1) If imputing missing predictor values, shall I make use of the
criterion as well?
2) Is there a way to invoke transcan/impute (Harrells library hmisc) to
make probabilistic predictions rather than deterministic ones?
Here is an explanation why I ask:
Let's assume we have a model z~x+y and that all xyz be positively
correlated, but we don't know how much.
My basic understanding of missing value imputation is (assuming missing
at random) that missing value imputation should reproduce an unbiased
estimate of variances and covariances of xyz.
(a: fixed value)
Substituting missing x by mean of non-missing(x) should lead to downward
biased estimates of var(xx) and subsequently of var(xy) and also of
var(xz)
(b: random value)
Substituting missing x with (randomly choosen values of non-missing(x)
should estimate var(xx) unbiased, but should underestimate var(xy) and
also var(xz)
(c: transcan)
I tried substituting missing x with transcan/impute using y: imputed x
were a function of y *without* any disturbance term, i.e. while the
non-missing data may have CORxy=0.5 the substituted values have CORxy=1
(or close to), this obviously overstimates var(xy) and, if the criterion z
has been used to impute x's also overestimates var(xz).

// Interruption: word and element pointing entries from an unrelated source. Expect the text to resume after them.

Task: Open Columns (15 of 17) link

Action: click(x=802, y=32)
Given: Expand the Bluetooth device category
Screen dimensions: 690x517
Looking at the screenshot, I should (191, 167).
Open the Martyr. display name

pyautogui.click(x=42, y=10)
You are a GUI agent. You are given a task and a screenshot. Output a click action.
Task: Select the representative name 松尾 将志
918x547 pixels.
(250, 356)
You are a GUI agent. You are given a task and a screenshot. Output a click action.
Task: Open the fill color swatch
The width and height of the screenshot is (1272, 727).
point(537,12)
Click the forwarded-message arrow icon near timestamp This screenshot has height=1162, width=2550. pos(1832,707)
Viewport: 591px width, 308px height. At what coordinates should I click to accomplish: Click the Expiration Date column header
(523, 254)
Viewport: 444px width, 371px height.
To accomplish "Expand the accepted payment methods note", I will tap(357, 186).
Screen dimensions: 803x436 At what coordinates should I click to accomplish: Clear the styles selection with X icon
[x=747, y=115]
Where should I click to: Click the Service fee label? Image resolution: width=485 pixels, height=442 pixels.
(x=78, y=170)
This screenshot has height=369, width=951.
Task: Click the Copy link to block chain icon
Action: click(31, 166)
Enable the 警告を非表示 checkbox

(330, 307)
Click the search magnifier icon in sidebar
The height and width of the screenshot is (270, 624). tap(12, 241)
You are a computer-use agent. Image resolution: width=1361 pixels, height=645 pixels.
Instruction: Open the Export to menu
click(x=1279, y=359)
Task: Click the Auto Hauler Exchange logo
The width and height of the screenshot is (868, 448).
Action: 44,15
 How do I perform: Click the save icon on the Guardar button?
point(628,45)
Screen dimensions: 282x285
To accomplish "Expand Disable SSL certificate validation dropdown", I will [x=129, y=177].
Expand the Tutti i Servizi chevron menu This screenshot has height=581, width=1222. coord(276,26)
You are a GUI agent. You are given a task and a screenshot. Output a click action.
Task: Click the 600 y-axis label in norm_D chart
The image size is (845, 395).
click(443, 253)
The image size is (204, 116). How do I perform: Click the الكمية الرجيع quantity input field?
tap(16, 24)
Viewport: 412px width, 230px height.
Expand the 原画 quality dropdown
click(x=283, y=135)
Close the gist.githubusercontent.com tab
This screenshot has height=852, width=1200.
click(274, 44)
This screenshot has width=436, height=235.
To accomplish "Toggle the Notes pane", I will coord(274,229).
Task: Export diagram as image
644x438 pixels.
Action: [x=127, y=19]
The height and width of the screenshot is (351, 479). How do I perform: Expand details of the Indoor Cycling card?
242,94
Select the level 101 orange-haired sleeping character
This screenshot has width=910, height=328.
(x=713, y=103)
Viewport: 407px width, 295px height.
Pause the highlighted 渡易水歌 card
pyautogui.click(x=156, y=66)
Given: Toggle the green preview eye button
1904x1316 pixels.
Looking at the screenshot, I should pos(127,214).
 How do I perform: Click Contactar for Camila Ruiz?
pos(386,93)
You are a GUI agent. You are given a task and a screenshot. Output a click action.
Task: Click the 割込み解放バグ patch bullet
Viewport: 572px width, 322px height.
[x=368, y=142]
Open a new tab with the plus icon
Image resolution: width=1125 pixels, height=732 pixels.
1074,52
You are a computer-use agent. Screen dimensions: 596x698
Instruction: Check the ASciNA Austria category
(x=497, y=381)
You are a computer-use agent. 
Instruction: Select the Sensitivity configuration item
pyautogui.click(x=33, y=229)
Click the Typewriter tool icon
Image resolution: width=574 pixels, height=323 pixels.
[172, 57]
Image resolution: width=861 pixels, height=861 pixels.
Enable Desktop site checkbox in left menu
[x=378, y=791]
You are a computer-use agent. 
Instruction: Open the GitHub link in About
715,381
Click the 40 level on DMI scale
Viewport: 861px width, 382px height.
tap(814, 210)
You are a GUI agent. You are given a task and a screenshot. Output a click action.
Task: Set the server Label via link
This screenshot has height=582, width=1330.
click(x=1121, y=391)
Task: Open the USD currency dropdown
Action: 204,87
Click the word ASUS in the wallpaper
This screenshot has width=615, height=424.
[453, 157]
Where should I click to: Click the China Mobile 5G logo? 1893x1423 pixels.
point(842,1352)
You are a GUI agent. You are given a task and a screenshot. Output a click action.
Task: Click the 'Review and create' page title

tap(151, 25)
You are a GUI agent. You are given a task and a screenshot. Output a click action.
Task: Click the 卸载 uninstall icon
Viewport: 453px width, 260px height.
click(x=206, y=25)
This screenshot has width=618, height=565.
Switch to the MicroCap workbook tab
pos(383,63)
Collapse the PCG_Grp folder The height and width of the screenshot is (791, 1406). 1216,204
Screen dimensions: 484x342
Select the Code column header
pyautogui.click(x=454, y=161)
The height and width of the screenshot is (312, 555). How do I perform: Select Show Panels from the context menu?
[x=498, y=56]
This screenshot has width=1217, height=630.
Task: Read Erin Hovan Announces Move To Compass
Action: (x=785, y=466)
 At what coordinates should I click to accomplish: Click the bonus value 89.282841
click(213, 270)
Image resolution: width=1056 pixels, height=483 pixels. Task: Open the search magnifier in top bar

So Transcan seems to perform a deterministic imputation using the
conditional *expectation* of x given all other variables. Maybe I'm
wrong, but I whish to have the missing values probabilistically imputed by
values randomly drawn from the conditional *distribution* of x given y and
(because of a. and b,) given z. So here are variations of my questions
again:
1) If imputing missing predictor values, shall I not make use of the
criterion as well?
2) Is there a way to invoke transcan/impute to make probabilistic
predictions rather than deterministic ones? Could I add a disturbance term
on my own? how? What is the state-of-the-art method in S+ for imputing
missing values?
Thank you for any help.
Best regards
Jens Oehlschlaegel